• _Recorded data_:
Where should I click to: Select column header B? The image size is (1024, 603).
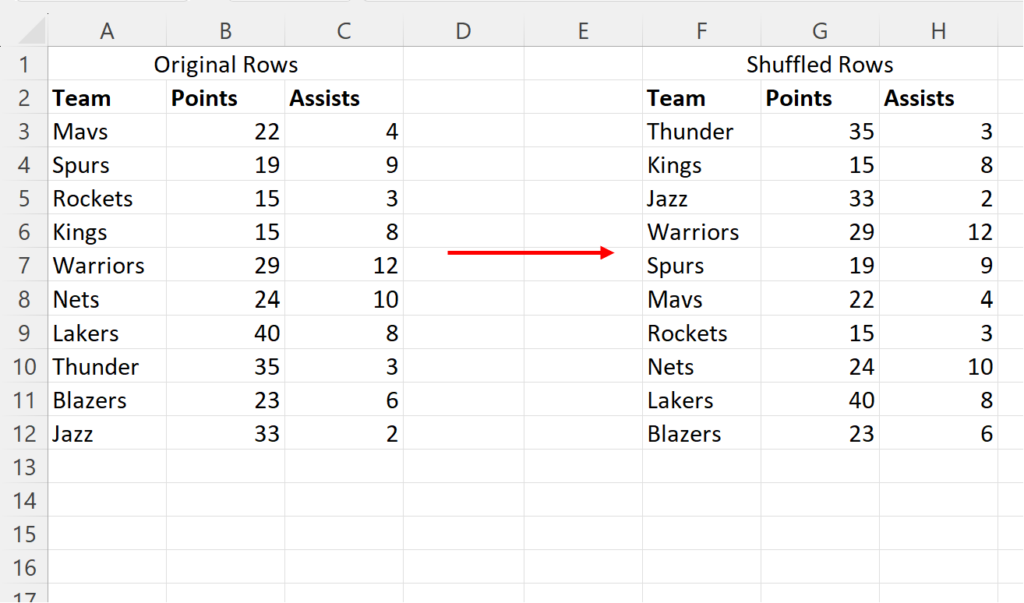coord(225,30)
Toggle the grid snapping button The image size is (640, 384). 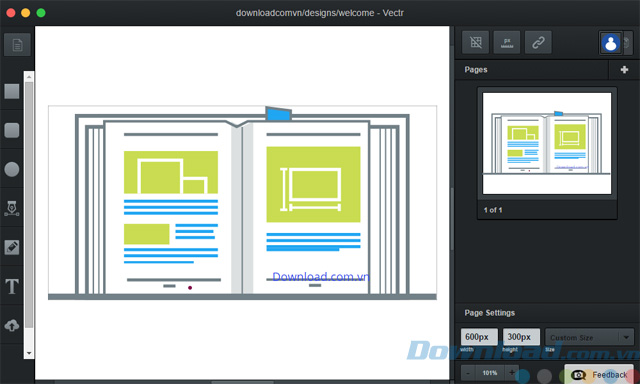click(x=476, y=42)
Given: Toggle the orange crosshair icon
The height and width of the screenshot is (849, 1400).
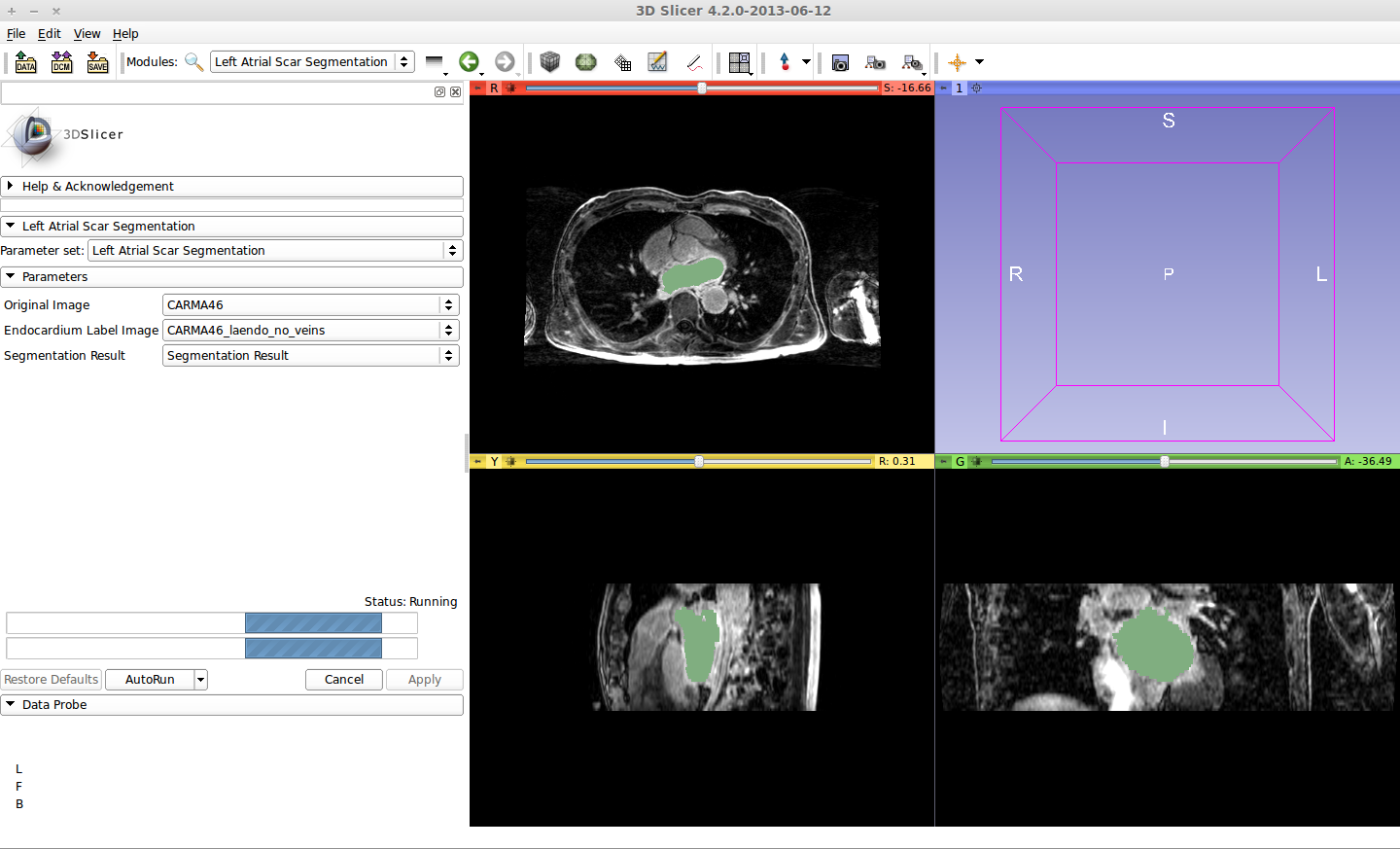Looking at the screenshot, I should click(x=958, y=62).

• _Prompt_: The lines to be extracted begin at the line containing "The height and" and continue through the final line of the material above, both ends included. Reproduce them exactly, without the pictures.

• _Response area_:
The height and width of the screenshot is (849, 1400).
Looking at the screenshot, I should click(x=958, y=62).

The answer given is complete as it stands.